We all hope 2025 will still be a bull year, don't we? Maybe some are less convinced than when the year started, but still, all things considered, I still expect a more positive than negative outcome for crypto this year. Perhaps less of an alt season than many hoped for and more of a bitcoin maxi year, but who knows?
We'll see how that affects the outcome for the price of HIVE in 2025 too... We still have developments that should positively influence the price this year, including the marketing campaign and expecting influx of new users from Splinterlands, and VSC and its defi and inter-connectivity potential. Let's not forget about the same potential from Inleo and LeoDex...
Anyway, I still expect HIVE around 1$ or even a little higher this year, but likely not another ATH if we don't have a strong alt season. I wouldn't mind to see another ATH, though, lol. Or a 5$, 10$ HIVE... We can keep dreaming, right?
What I do have this year is a HBD in savings goal. Even more, I inherited it from last year, thinking this year we will have an alt season to take profit at higher levels. Now that I think about it, we had such an episode for HIVE at the end of 2024 and beginning of 2025. Hopefully, that wasn't the alt season this cycle, because if it was, I remained mostly a hodler... again.
Anyway, back to the title.
How do I increase the APR of the funds I add to the HBD Savings?
First of all, some caveats:
- I do expect the price of HIVE by Q4 (or earlier) this year to be higher than it is now; if we enter a bear market and it won't be, one would lose in dollar terms instead of increasing APR using my method
- this makes sense for me since I have a HBD savings goal, but may not make sense for someone who thinks HIVE price evolution would vastly outperform interest for HBD savings + a certain profit (you will see below)
- I wouldn't recommend it for high amounts precisely because I believe myself that keeping liquid HIVE or HP until closer to the peak of the bull market would be more profitable
So, how does this work?
Well, this is better explained by example. If you have 10 HBD and you add it to savings, you earn (currently) 15% APR on it. Let's assume it is fixed, and witnesses don't decide to drop that interest to a lower rate. In 1 week, that's 0.28% (although only claimable after 30 days), in 1 month, that's 1.25%, in 2 months, that's 2.5%, in 3 months that's 3.75%. These examples are enough for now.
Let's say you forfeit that interest on HBD and instead of adding HBD to savings you buy HIVE with it and create a sell limit order for those HIVE on the internal market. Let's say you watch the chart of HIVE for resistances to better pick a price, but choose a profit range between 20-30%. You basically buy back the 10 HBD at a cheaper price, and the profit (of 20-30%) remains as HIVE.
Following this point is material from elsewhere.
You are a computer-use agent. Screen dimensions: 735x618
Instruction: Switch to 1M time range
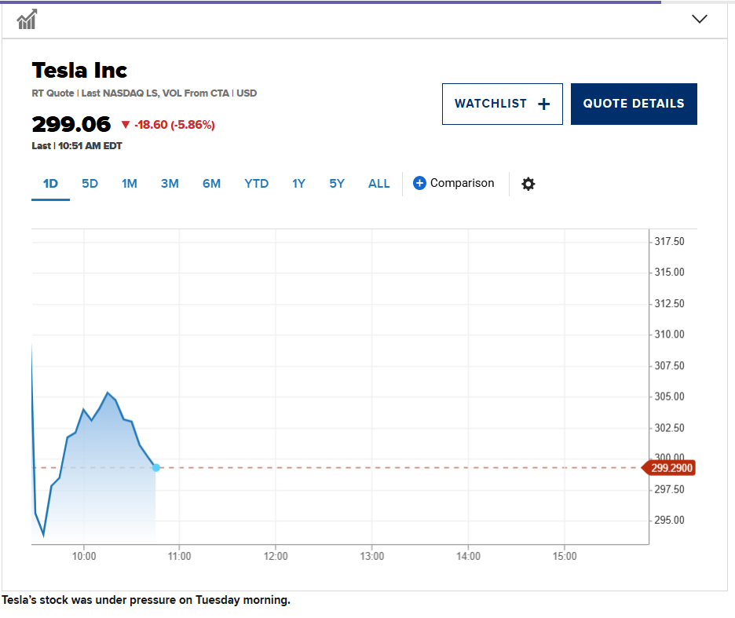click(130, 184)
That order could be hit, depending on conditions in the bull market, in a few days, a week, a month, 2 months, 3 months, or maybe even longer if you are really unlucky or picked the wrong period to try this (when price retraces from yearly tops in the medium term). How long it takes can be a factor, because the longer it takes the more interest would have been lost had the HBD been put into savings. But 20% is high enough to ensure it is more profitable than keeping it in savings almost in any case, probable except if you set the order at the beginning of the bear market.
You can repeat the process to put the same 10 HBD to work for more HIVE profit or... you can add it to HBD savings after one go.
If you choose the second option (which I do, with very small orders), you effectively get a profit of 20-30% from the price appreciation of HIVE, minus the interest you would have received in the time needed for the limit order to be executed, plus the APR from the interest received from that point forward, after moving the HBD to savings. The profit remains as HIVE until/unless otherwise decided, so it benefits of further price appreciation of the coin. If the end goal is to capture that profit into HBD savings, you have to make sure that toward the end of the bull market you sell the HIVE resulted from these trades into HBD and add it to savings, otherwise you would hold liquid HIVE into the bear market.
That beats having the 10 HBD directly into savings, unless you are in a downtrend instead of an uptrend. Even in a sideways market chances for the price of HIVE to pump 20-30% within a decent amount of time is very high, even if it goes back down.
At the same time, keeping all funds in HIVE/HP until the peak of the market would be the most beneficial, if the price appreciation is significant from here, and even 1$ is very good, if we calculate APR. That's what I do with the majority of my HIVE. In fact, the vast majority of my HIVE aren't even liquid, and never will be.
Therefore, if you want maximum impact, are optimistic, and are sure you can catch the high prices when they come, keeping everything in HIVE is the best choice. If you want to move funds to HBD in savings though, my method could increase your profit, if we are still in the bull market (which I think we are).
Why I do this only with very small amounts? Simply because I consider it is more likely to be more profitable to keep HIVE instead of adding funds to HBD savings this early.